A previsão está contida expressamente na Res. TSE nº 21.538/2003, que trata do alistamento e do processamento dos dados contidos no cadastro eleitoral, tendo sido as alterações incluídas no ano de 2018.

Para os fins da norma, considera-se nome social "a designação pela qual a pessoa travesti ou transexual se identifica e é socialmente reconhecida" e identidade de gênero "a dimensão da identidade de uma pessoa que diz respeito à forma como se relaciona com as representações de masculinidade e feminilidade e como isso se traduz em sua prática social, sem guardar necessária relação com o sexo biológico atribuído no nascimento" (art. 9º-A, §§1º e 2º).

No cadastro eleitoral serão incluídos os dados referentes ao nome social e à identidade de gênero, mas preservados os dados do registro civil, não sendo aceito nome social considerado ridículo ou que atente contra o pudor (art. 9º-A, §3º).
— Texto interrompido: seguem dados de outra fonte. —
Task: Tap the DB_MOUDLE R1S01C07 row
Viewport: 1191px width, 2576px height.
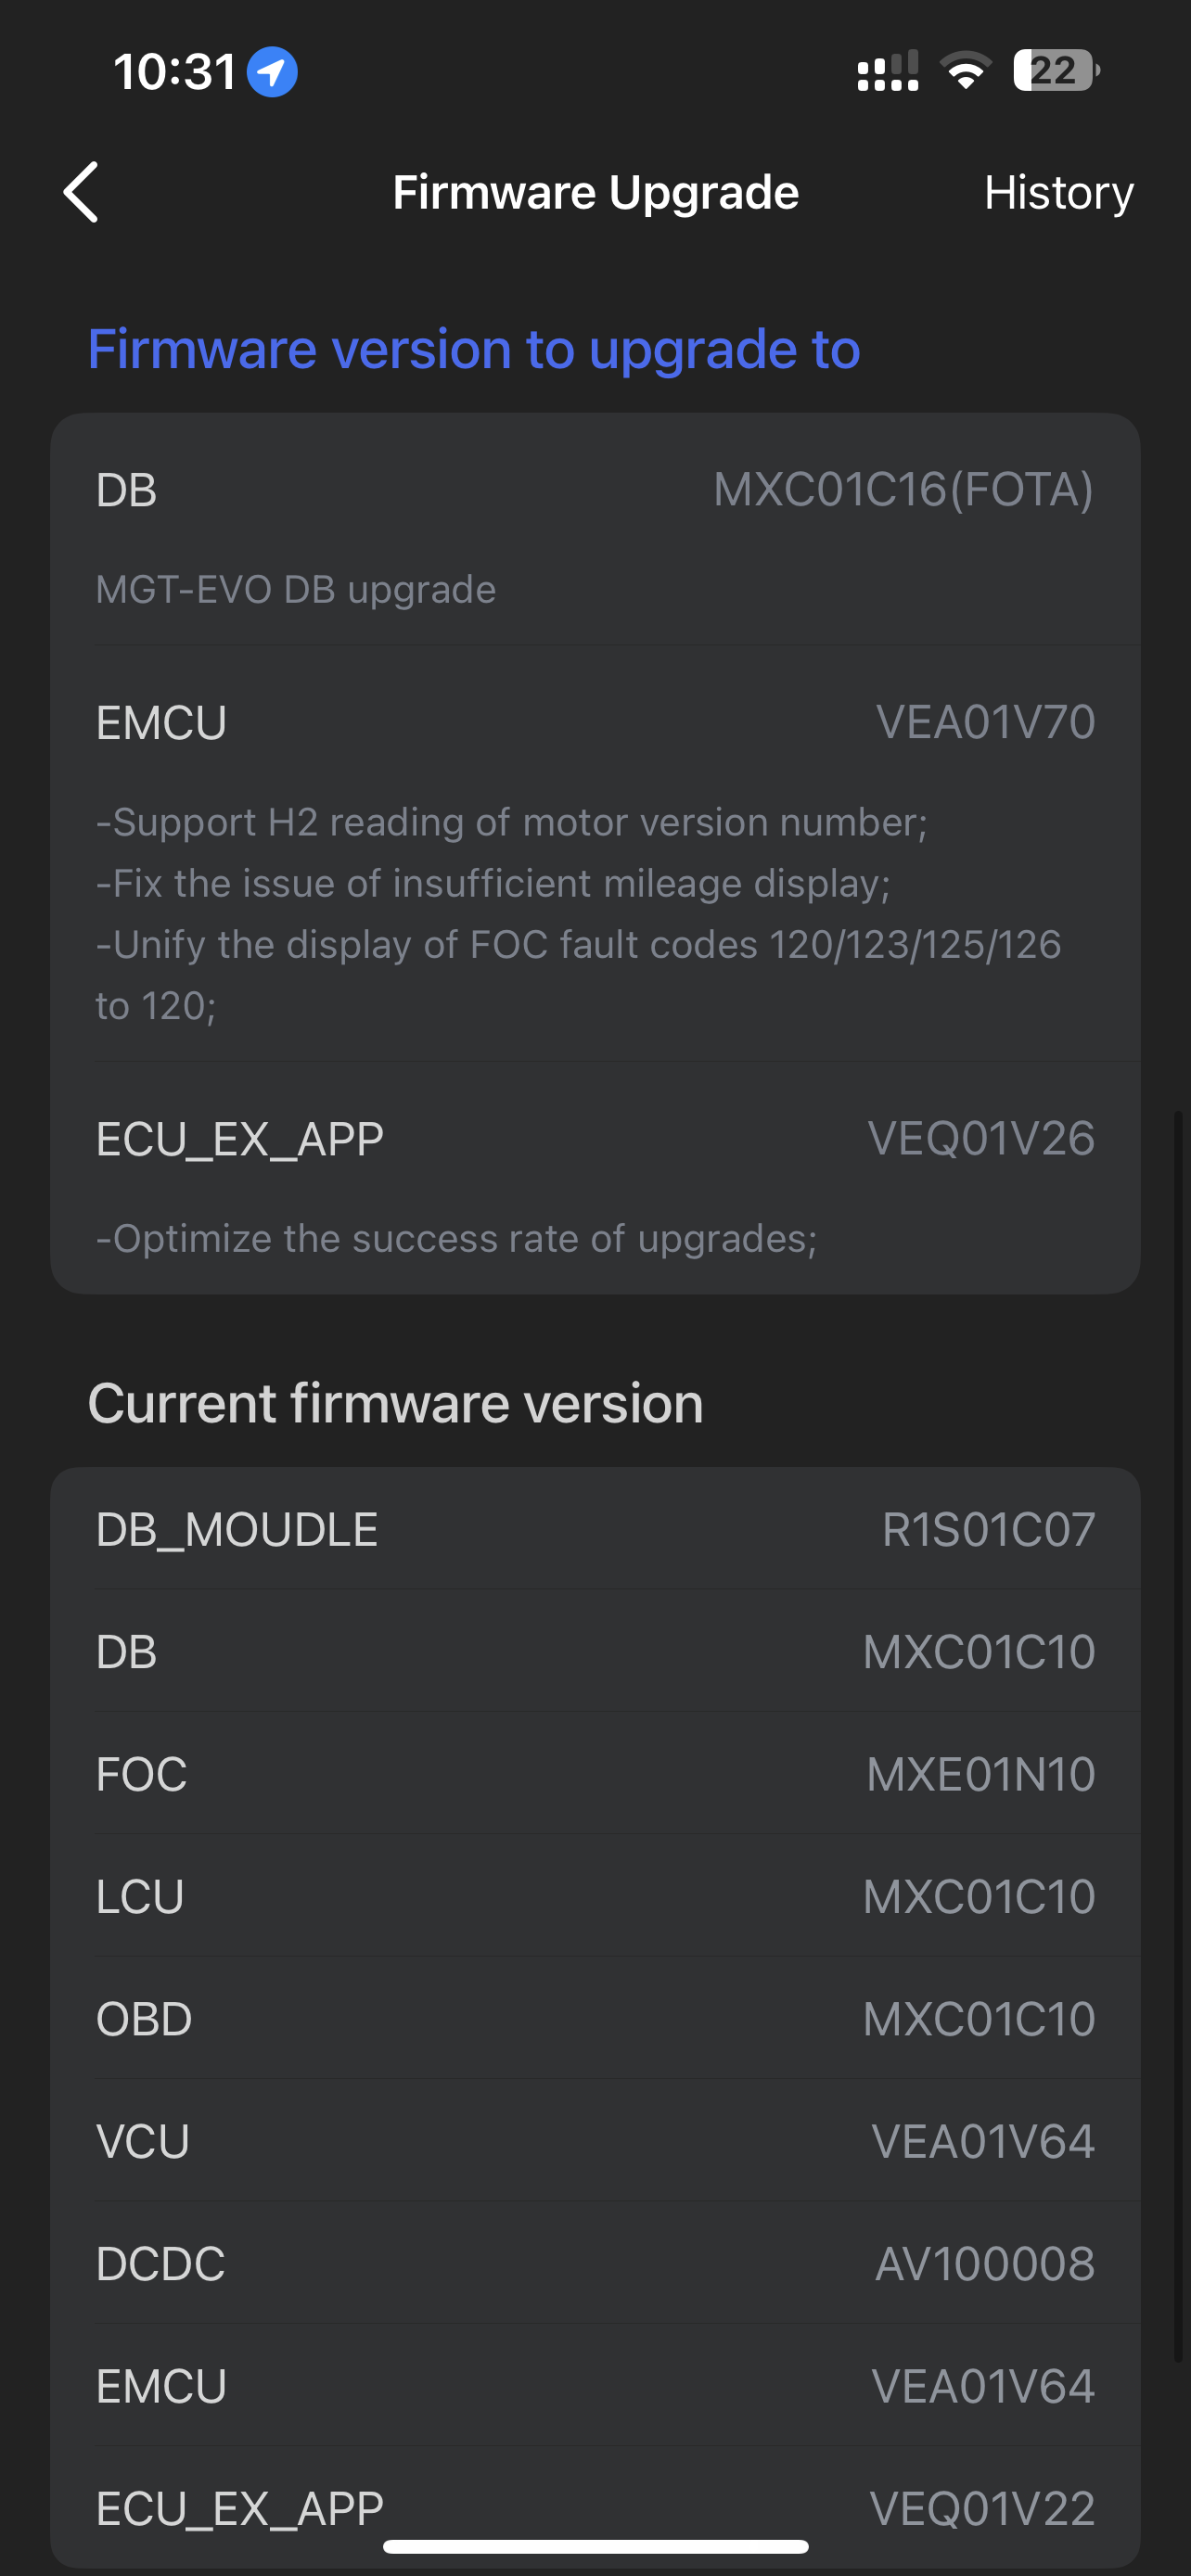Action: (595, 1529)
Quanto a este aspecto, fica a critério do juiz eleitoral, responsável pelo gerenciamento do cadastro de cada zona, promover a verificação de eventual violação a este dispositivo, quando da análise dos requerimentos para fins de deferimento ou indeferimento, podendo determinar a realização de diligências com o intuito de constatar se realmente a pessoa é reconhecida pelo nome que propôs e/ou adverti-lo(a) de possível indeferimento em caso de ser "ridículo" ou "atentar contra o pudor", como a própria norma menciona.

A norma não exige que o(a) eleitor(a) traga qualquer comprovação de que é reconhecido pelo nome social ou pela identidade de gênero declarados, sendo suficiente a autodeclaração junto ao servidor que realizar o atendimento e a assinatura ao final do processo, ficando a cargo da Justiça Eleitoral realizar as diligências necessárias em caso de dúvidas fundadas.

Efetivada a alteração e deferido o pedido pelo juiz eleitoral, o nome social passará a constar do título de eleitor impresso ou digital e a divulgação dos dados do(a) eleitor(a) passará a ser realizada unicamente pelo nome social e identidade de gênero indicados por ele(a), ficando restrita a divulgação de dados diferentes desses, inclusive na folha de votação no dia do pleito e eventuais convocações para trabalhar junto Justiça Eleitoral (arts. 9º-B, 9º-C e 9º-D).

Considerando que hoje, 29/01, é o Dia Nacional da Visibilidade de Transexuais e Travestis, o Instituto Novo Eleitoral apresenta esse importante avanço no que diz respeito aos direitos civis de identificação dos travestis e transexuais, reconhecendo a vanguarda da Justiça Eleitoral no reconhecimento de tais direitos.